Relationship to Healthy People 2030
Title V's National Outcome Measures (NOMs) are closely aligned with Healthy People 2030 objectives. This alignment is intentional — Title V is one of the primary federal vehicles for achieving the nation's maternal and child health goals. When states report on NOMs such as infant mortality rates, low birth weight percentages, or child mortality from injury, they are contributing to the national Healthy People dashboard.

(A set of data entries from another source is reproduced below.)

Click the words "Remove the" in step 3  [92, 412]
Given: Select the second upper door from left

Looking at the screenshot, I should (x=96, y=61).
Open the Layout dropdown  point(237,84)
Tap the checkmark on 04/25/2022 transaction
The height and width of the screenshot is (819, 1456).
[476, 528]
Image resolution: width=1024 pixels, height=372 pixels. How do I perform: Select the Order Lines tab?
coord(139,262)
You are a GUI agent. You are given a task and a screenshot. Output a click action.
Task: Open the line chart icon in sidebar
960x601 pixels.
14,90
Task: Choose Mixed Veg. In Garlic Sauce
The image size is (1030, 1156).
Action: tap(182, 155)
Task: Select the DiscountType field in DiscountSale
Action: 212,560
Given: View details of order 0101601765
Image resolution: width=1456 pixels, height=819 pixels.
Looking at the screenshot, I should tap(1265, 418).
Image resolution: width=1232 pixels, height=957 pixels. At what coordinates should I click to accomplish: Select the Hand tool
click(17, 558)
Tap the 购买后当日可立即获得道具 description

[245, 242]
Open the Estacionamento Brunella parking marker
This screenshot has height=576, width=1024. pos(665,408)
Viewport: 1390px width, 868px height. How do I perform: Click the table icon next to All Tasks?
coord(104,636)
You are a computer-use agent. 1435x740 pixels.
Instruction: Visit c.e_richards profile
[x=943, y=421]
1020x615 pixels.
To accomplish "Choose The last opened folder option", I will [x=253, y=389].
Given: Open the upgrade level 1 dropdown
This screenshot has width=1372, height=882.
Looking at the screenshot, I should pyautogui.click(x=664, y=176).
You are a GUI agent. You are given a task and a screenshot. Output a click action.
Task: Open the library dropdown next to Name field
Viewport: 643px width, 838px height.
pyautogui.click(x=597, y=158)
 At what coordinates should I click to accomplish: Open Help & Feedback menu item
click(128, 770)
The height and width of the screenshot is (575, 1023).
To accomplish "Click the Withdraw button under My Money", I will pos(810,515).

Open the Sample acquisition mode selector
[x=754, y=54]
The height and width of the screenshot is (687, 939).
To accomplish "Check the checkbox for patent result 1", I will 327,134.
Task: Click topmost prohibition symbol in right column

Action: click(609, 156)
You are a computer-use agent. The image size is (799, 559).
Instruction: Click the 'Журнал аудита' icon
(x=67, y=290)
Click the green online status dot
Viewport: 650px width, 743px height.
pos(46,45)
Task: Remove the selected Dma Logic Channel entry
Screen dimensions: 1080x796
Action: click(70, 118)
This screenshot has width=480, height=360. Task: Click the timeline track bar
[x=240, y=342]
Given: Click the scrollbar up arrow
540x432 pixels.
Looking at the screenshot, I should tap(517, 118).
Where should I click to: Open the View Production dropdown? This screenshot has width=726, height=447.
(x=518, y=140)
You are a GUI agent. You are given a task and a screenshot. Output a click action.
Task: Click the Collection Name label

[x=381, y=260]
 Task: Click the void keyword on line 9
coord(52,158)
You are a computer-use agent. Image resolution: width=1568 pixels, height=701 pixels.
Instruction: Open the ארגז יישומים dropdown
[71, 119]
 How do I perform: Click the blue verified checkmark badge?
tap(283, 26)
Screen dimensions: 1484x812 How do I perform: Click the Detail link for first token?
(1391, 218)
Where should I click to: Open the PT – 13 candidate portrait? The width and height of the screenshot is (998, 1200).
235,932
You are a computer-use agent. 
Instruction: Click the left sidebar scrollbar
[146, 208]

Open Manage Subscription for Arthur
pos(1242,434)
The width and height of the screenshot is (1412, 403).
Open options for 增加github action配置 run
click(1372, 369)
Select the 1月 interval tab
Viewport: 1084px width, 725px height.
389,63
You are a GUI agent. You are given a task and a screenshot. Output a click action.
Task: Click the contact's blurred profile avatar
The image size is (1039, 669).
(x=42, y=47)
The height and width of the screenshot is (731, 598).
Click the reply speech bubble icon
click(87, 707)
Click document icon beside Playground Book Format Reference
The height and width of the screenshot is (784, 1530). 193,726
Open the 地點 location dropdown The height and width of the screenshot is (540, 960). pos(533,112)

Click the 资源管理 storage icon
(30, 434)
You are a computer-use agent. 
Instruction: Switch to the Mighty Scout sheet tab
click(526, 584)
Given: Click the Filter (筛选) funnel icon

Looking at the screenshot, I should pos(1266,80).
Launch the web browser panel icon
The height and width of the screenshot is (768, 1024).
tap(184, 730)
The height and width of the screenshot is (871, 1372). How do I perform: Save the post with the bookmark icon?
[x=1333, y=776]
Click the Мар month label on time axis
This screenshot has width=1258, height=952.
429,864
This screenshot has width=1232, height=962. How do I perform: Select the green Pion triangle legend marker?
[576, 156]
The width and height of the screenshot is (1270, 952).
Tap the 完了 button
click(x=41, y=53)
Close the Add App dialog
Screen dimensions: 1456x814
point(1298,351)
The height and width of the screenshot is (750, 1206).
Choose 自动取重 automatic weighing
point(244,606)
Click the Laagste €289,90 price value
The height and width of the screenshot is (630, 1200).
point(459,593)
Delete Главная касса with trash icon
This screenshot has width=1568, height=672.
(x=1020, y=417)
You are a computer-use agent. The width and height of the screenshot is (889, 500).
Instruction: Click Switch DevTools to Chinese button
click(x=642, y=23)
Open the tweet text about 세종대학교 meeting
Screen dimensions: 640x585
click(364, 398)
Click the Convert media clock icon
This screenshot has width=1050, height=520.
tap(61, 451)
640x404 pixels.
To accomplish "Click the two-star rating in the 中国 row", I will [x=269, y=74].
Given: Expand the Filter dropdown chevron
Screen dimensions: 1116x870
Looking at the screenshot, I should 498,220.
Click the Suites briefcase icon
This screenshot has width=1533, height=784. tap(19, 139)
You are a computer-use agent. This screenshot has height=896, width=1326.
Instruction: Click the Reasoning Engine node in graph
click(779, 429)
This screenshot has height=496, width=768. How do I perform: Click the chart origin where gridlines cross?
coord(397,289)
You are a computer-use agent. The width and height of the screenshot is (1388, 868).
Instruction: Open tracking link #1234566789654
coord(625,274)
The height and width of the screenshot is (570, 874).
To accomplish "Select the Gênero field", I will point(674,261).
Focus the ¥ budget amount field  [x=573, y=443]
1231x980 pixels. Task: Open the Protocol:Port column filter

This connection underscores the public health significance of Title V data quality: accurate state-level reporting feeds into the national picture of MCH progress.
Who This Guide Is For
This Title V MCH Program Guide is written for practitioners — the people who manage, implement, and report on Title V programs:
- State MCH Directors responsible for the overall Title V program, TVIS submissions, and federal compliance
- Title V Program Managers who oversee specific population domains or program areas within the state MCH framework
- Local Health Department MCH Staff who deliver Title V-funded services and report to the state on program activities
- MCH Epidemiologists and Data Analysts responsible for performance measure data collection, analysis, and TVIS reporting
- Grants Managers and Fiscal Officers who handle Title V budgeting, match calculations, MOE documentation, and financial reporting
What This Guide Covers
Each section of this guide addresses a specific aspect of Title V MCH management. Whether you are a new MCH director learning the program or a veteran grants manager preparing for a needs assessment cycle, these pages provide the detailed reference information you need. The guide covers the full lifecycle of Title V administration from eligibility and application through compliance, performance reporting, budget management, and common pitfalls.